From the December 2022 issue of Apollo. Preview and subscribe here.
Ernest Hemingway preferred Cézanne on an empty stomach. ‘I learned to understand Cézanne much better […] when I was hungry,’ he wrote. ‘I used to wonder if he were hungry too when he painted; but I thought possibly it was only that he had forgotten to eat.’ For this version of Cézanne, ascetic circumstances open up aesthetic possibilities, the painter glutting his eyes at the expense of his belly. Significant form derives from significant faim.
Cézanne (1839–1906) would not have recognised the characterisation. His dedication to painting did not stretch to a deprivation from good, simple Provençal food. If anything, eating well was a preoccupation, and all the more so after his diagnosis with diabetes in 1890 thrust the management of his diet centre stage. When painting outdoors, ‘sur le motif’ as he called it, he often ordered his lunch on delivery from a restaurant in a nearby village. He would sometimes note down meals in his sketchbook. ‘I eat well,’ he insisted – twice – in what would prove his final letter to his son.
Food was also a way for Cézanne to assert his regionalism. ‘One of these days I plan to send you a sausage,’ he wrote to his friend Émile Zola, recognising that his fellow countryman, installed in Paris, might crave the flavours of home.
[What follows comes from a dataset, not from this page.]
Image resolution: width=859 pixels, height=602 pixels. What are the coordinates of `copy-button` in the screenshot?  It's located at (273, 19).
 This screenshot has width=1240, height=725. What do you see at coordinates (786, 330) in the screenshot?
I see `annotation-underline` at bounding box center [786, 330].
Visitors to Jas de Bouffan, the family manor house outside Aix-en- Provence, would be served the honest luxuries of the region. ‘Your father is coming to eat a duck with me next Sunday,’ Cézanne told the son of the sculptor Philippe Solari. ‘Done in olives (the duck, of course).’ For Renoir, the brandade de morue made by Madame Cézanne was ‘the nectar of the Gods rediscovered’.
‘Cezanne’, an exhibition currently at Tate Modern (until 12 March 2023), makes much of the painter’s provincial loyalties. Place defined Cézanne, as he well knew, and he amplified its claims on him in the persona that he adopted whenever he ventured north. Eating habits were part of the performance. At Monet’s house in Giverny, where her conversation with Cézanne was ‘principally on art and cooking’, the American painter Matilda Lewis was disconcerted by his rustic behaviour at the table. ‘He even takes his chop in his fingers and pulls the meat from the bone,’ she wrote.
It makes sense in this context for the restaurant at Tate Modern to have devised a ‘Cézanne-inspired’ menu to coincide with the exhibition – although less so for the Tate to have collaborated with a brewery on ‘Victoire pale ale’. Museum restaurant tie-ins of this nature often seem slight, particularly when they aspire to no more than imitating an artist’s palette on a plate. But here the themed dishes promise to supplement the argument made in the galleries: ‘In his work [Cézanne] celebrated the non-modern authenticity of the South […including] locally grown produce’, says the catalogue.
In answer to a questionnaire, Cézanne once wrote that his favourite dish was pommes de terre à l’huile. Perhaps it is fortunate then, at £37 for three courses, that the chefs at Tate Modern have sought not to cook for the painter’s ghost, as it were, but to pay homage to the culinary virtues of his region. The starter is a take on pissaladière, the Niçois riposte to focaccia or pizza – here a little discus of pastry daubed with caramelised onions and topped with blobs of tapenade and garlic mayonnaise, sliced black olives and a brace of marinated anchovies. Its base is so stubborn to the knife that I go full Cézanne and pick at it with my hands. It is a taste of Provence but with the volume turned down – lacking the savoury insurgency that salted anchovies would have brought.
The duck cassoulet advertised on the Tate website turns out to be a canard. On the menu in its place is a lamb shoulder cassoulet, and a deconstructed cassoulet at that: the lamb, garlic sausage and a little brick of bacon have been cooked separately from the bean stew, rather than lending it their fat and flavour in the pot. But the lamb itself is delicious, slow cooked to a rich stickiness and full of character. Heaped precariously on the medley of beans, it looks like a geological extrusion made from meat. Perhaps the kitchen is going for Mont Sainte-Victoire.
The Cézanne pudding is a tarte tropézienne. This comes as a dainty brioche bun, oozing with vanilla cream and crested with plain and lavender-tinted crystals of sugar. It is gloriously soft, outrageously sweet and an act of sabotage on anyone with plans to immerse themself in Cézanne’s paintings after lunch (perhaps Hemingway was on to something, after all). I doubt Cézanne would have known anything like it: this type of cake wasn’t introduced to the Côte d’Azur until the 1950s. Perhaps Tate has a shortage of apples.